> [Assigned task]:
Lines from the line with "920x768 pixels." to the line with "Click the T1 timing marker label" in the entries below, and only those, must be output exactly, with both ends included.

> [Extracted information]:

★ ★ ★ ★

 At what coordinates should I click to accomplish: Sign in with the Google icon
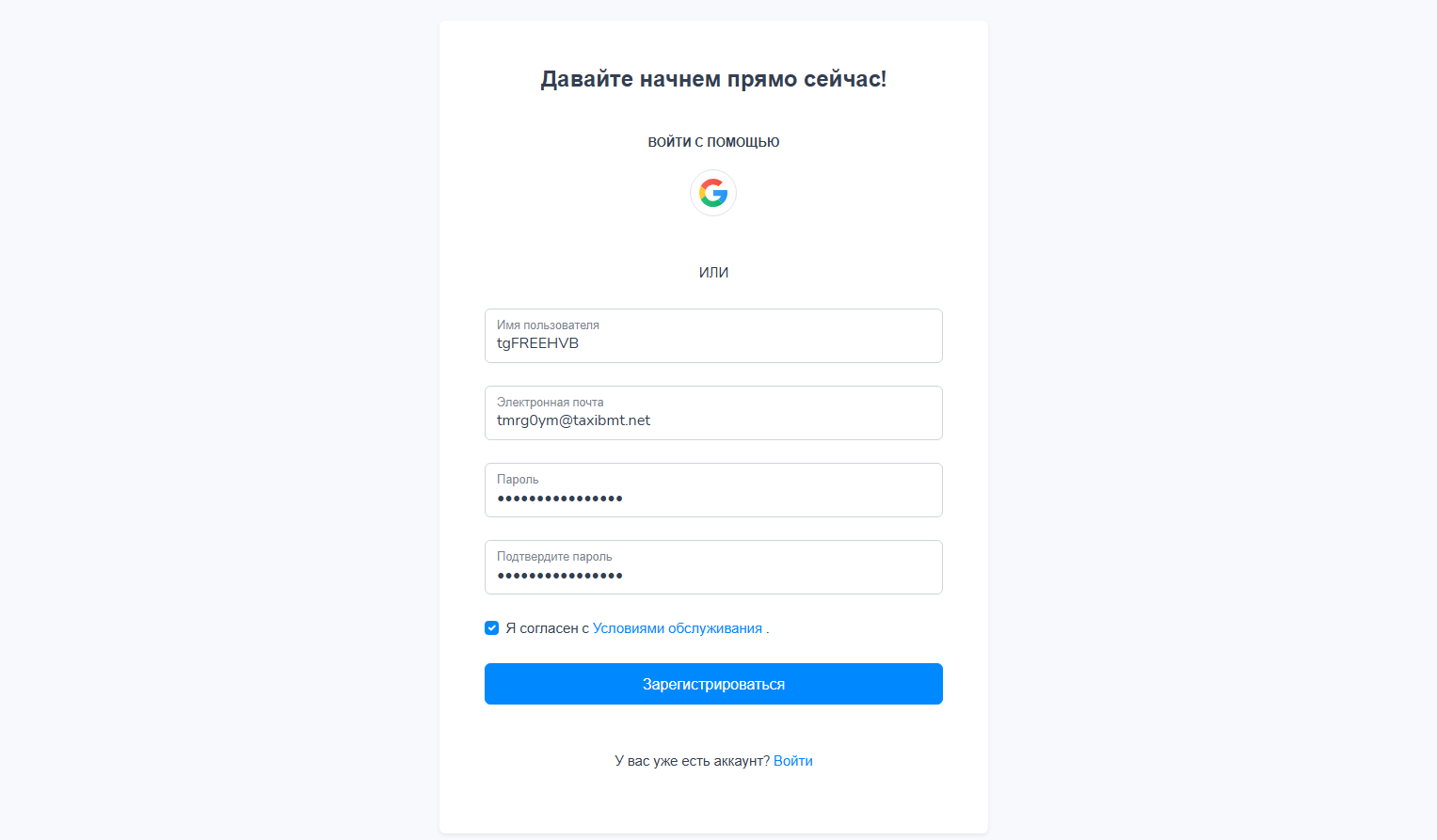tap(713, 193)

★ ★ ★ ★

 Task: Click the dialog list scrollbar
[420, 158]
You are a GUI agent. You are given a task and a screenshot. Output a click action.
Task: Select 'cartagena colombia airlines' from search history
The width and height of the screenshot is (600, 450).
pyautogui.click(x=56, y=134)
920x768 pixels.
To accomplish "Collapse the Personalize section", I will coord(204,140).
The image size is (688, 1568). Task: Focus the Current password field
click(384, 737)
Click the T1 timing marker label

★ ★ ★ ★

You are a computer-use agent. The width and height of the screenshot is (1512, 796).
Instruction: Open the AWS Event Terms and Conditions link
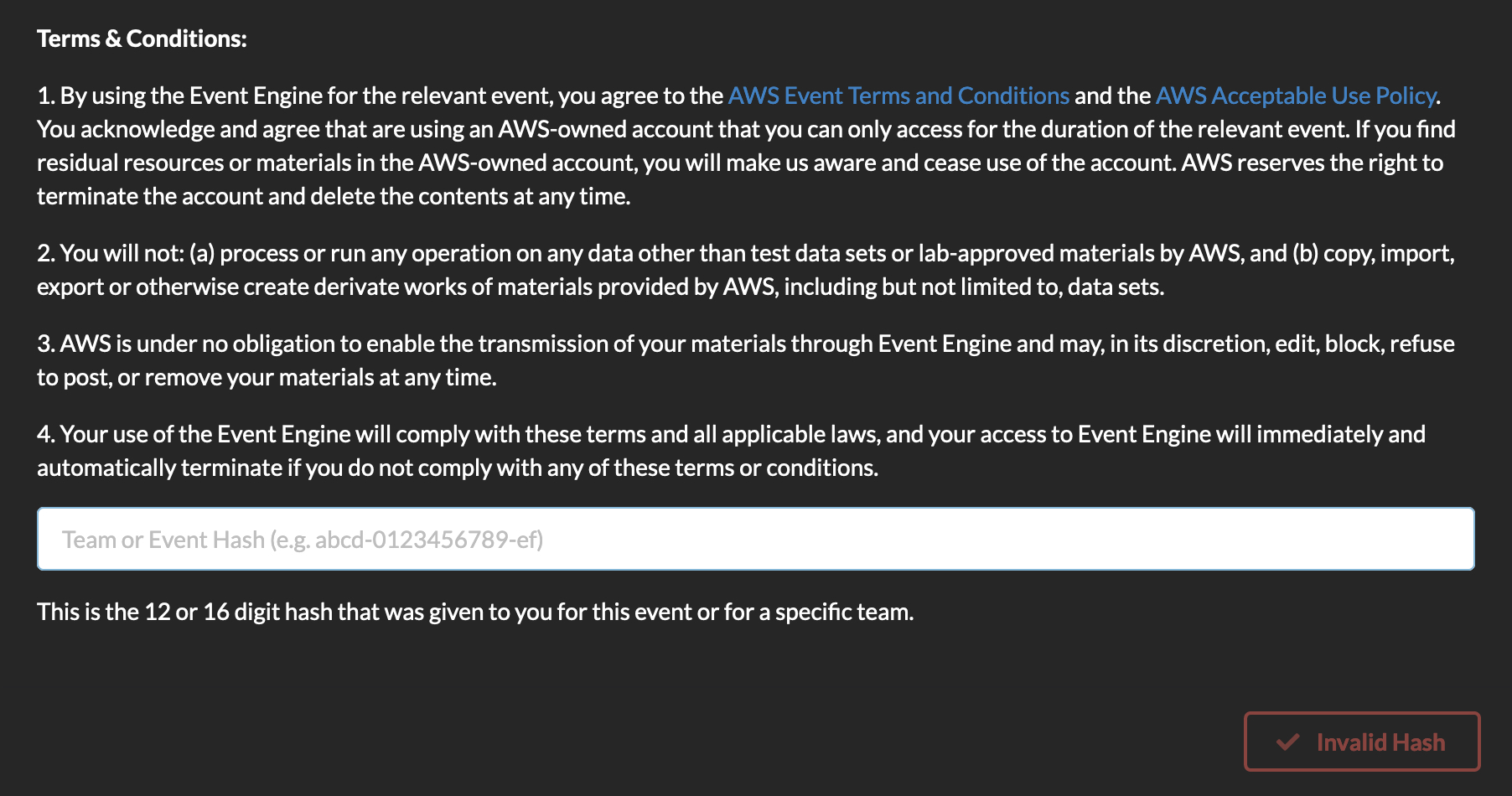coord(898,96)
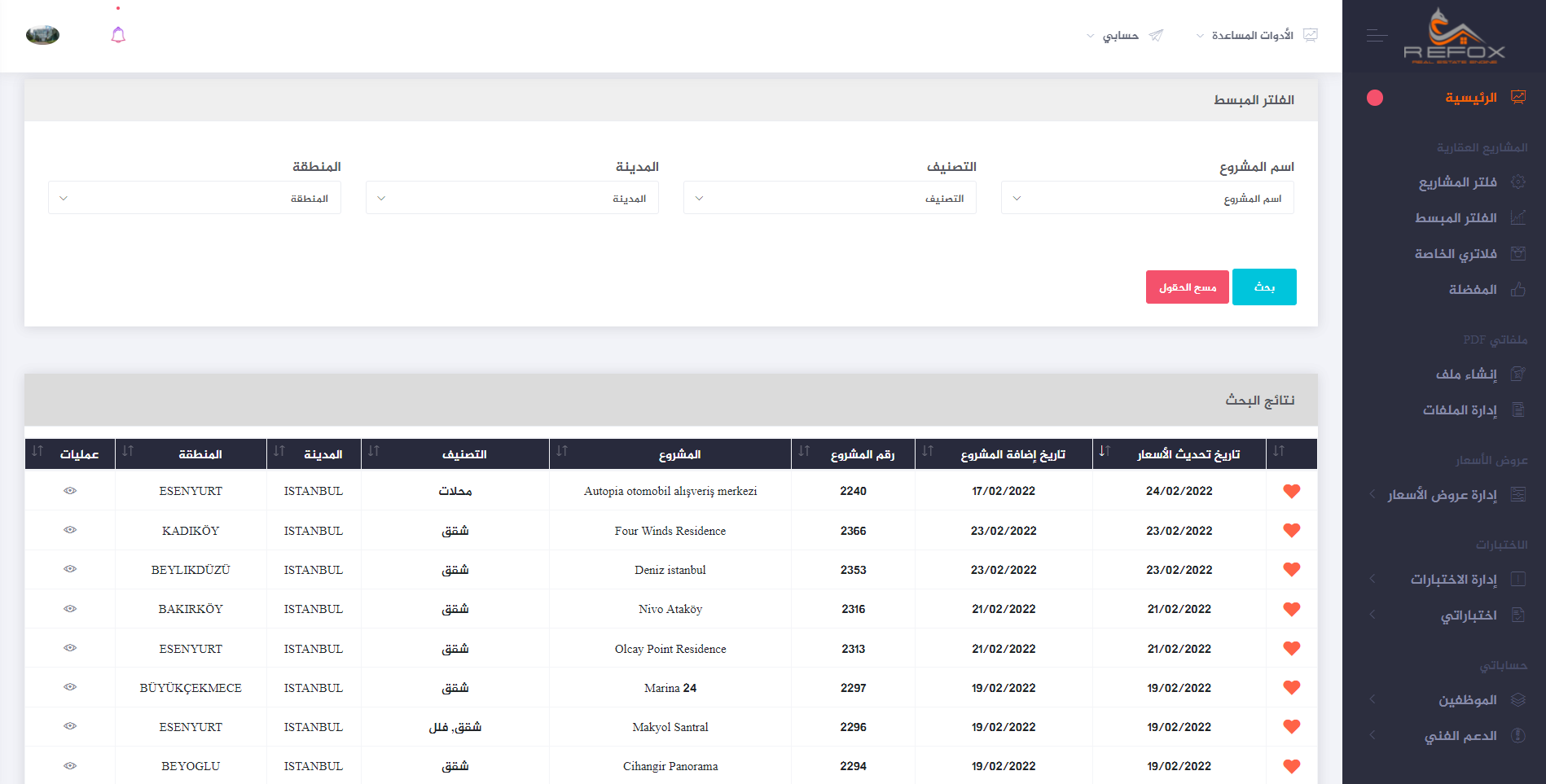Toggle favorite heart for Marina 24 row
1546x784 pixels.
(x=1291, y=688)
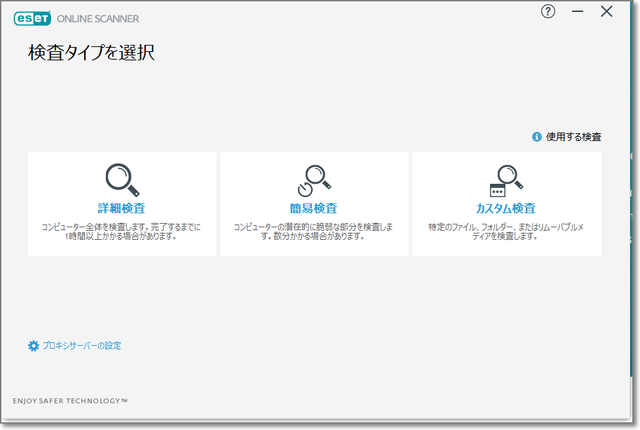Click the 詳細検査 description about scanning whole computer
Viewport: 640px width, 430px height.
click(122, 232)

★ ★ ★ ★

> [Answer space]:
920x768 pixels.
To accomplish "Collapse the Personalize section", I will coord(204,140).
The image size is (688, 1568). Task: Focus the Current password field
click(384, 737)
Click the T1 timing marker label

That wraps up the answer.